** Opening Document extract block **

As someone once dubbed the biggest gossip in town, I’m fair strugglin’.
Surely I’m not the only one to click that, in these isolating times, there’s nae goss worth a damn. In fact, there’s nae goss ava’. Maybe just as well I canna have lunch with my pals because we’d probably have to sit in silence.
So fit’s a peer quine to do when there’s zilch to fire her imagination? Has to be the telly. All my telephone chats with mates these days revolve around what’s good or bad on the small screen. Feel gypes, we’re in a panic if we don’t have at least a couple of recommended series recorded, on-demanded or Netflixed.
Rarely do we agree what’s good or bad. Others adored chess-absorbed The Queen’s Gambit; bored me to tears. Ditto Bridgerton. Youngies drooled ower Normal People. Me and my fellow ancients loathed it with a passion even greater than on the screen.
I came across an absolute belter of a documentary earlier this week that brought the young Mo flooding back. My Generation, on BBC Two, was fronted by the superbly funny, self-deprecating, still gorgeous Michael Caine, remembering the cultural revolution of the 1960s in his home town of London. I watched, absorbed, wondering if I might suddenly appear in the footage.
The summer of 1967 was when I took off to be a mother’s “help” (there’s a laugh) in London because I wanted to be in what I thought was the centre of the world. Every day off, I’d tart masellie up with the trendiest Aberdeen C&A’s claes I’d bought in preparation for joining the “in” crowd and headed for Carnaby Street and Chelsea.
Losh, did I feel like a trendsetter, scanning every pavement for a glimpse of one of my idols, especially king Kink Ray Davies or tantalising Terence Stamp.
All I spotted was that my Bridge Street frocks looked positively frumpy compared to the micro-minis only a sliver ower the bums of the frontline King’s Road fashionistas.
And my hair looked Jurassic – not long and dishevelled-sexy like Marianne and Julie, nor Vidal-block-chopped like Twiggy. Just ear-length, straggly hingin’.
So, instead of being elated aboot rubbing shooders wi’ the stars, I felt I was standin’ oot like the ultimate country bumpkin, thence driven to comfort-eating burgers and gateaux in every trendy cafe I spied.
Before heading home to this backwater in September, I lashed oot on a mini dress from Mary Quant’s famous Bazaar boutique – not even having the courage to try it on. Maybe just as well mum and dad went ballistic when they spied its teeniness. Because – thanks to my star-starved appetite – my expansive hurdies hadnae a chance o’ squeezin’ into it. Never did.

** Closing Document extract block **

Tasks to carry out:
A: Answer each question from the column.
(i) Who fronted the documentary My Generation, and on which channel did it air?
(ii) In what summer did the writer go to London, and in what role?
(iii) At which boutique did the writer buy a mini dress before heading home?
B: Revise the column between "The summer of" and "Street and Chelsea.", inclusive, so that "Carnaby Street" reads "Portobello Road".

** Opening Entries shown block **

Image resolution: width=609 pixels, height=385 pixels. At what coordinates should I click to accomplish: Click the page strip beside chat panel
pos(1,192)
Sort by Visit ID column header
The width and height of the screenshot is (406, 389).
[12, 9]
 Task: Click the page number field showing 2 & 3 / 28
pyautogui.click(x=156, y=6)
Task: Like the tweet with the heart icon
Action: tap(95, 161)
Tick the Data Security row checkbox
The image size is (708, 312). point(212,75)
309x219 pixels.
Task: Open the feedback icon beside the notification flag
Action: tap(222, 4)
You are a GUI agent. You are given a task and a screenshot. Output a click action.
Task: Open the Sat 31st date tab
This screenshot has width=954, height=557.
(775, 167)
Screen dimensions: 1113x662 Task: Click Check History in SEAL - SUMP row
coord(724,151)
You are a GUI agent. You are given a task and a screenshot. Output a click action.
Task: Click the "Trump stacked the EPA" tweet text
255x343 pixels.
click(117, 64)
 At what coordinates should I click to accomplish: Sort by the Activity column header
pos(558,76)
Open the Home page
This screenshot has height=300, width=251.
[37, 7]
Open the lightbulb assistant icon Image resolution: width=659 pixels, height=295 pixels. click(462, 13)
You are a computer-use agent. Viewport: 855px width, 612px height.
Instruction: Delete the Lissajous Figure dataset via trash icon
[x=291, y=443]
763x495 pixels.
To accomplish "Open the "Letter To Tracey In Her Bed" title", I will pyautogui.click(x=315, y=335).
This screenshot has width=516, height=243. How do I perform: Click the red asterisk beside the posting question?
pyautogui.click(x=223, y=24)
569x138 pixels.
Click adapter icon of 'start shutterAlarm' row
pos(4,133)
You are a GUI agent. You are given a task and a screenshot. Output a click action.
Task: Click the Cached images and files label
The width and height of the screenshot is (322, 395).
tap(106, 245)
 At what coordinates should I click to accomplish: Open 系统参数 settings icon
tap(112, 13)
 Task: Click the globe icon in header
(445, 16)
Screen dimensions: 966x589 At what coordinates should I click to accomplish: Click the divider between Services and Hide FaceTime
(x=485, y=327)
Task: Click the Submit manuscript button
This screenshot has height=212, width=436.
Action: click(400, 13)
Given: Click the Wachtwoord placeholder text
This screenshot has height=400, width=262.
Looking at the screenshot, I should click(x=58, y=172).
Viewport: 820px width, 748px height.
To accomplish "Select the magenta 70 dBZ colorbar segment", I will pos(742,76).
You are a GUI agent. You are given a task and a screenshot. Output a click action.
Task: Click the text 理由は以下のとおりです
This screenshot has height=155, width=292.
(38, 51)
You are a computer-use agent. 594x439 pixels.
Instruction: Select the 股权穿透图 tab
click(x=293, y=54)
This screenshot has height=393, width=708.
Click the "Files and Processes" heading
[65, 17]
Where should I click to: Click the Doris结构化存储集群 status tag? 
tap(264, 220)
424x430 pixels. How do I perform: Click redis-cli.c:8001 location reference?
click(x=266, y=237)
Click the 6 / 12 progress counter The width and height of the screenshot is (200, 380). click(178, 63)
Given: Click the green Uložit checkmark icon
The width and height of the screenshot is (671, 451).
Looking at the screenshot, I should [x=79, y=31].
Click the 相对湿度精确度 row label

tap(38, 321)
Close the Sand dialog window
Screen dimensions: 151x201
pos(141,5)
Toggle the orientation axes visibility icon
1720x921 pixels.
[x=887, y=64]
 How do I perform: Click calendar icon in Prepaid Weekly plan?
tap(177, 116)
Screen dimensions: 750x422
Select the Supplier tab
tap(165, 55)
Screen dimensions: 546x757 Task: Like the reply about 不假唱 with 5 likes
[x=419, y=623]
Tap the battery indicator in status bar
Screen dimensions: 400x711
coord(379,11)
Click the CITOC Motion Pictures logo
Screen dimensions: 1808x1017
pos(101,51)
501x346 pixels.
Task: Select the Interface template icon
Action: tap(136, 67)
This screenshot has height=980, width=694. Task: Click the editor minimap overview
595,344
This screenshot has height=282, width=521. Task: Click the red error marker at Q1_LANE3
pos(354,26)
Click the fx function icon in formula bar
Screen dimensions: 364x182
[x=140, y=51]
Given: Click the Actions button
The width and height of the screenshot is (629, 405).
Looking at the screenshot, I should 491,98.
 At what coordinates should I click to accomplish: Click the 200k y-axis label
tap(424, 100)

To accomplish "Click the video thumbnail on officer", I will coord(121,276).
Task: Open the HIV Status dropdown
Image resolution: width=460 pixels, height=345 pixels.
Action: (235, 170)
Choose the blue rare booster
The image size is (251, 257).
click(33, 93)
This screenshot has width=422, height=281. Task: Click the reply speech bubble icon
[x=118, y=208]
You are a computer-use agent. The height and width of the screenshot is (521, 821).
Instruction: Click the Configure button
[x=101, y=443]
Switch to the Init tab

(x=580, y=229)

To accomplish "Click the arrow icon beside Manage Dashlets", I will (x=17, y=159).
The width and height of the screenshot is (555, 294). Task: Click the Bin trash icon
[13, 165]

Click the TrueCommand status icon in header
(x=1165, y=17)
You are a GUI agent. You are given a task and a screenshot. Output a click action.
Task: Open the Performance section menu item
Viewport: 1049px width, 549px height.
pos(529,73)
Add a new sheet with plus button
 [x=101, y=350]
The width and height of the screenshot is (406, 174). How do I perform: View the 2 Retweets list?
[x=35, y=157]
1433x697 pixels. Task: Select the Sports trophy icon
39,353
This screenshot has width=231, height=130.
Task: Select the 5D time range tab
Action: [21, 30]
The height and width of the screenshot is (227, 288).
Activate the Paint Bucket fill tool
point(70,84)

** Closing Entries shown block **

Outputs in order:
A:
(i) Michael Caine fronted it, on BBC Two.
(ii) The summer of 1967, as a mother's "help."
(iii) Mary Quant's Bazaar boutique.

B:
The summer of 1967 was when I took off to be a mother’s “help” (there’s a laugh) in London because I wanted to be in what I thought was the centre of the world. Every day off, I’d tart masellie up with the trendiest Aberdeen C&A’s claes I’d bought in preparation for joining the “in” crowd and headed for Portobello Road and Chelsea.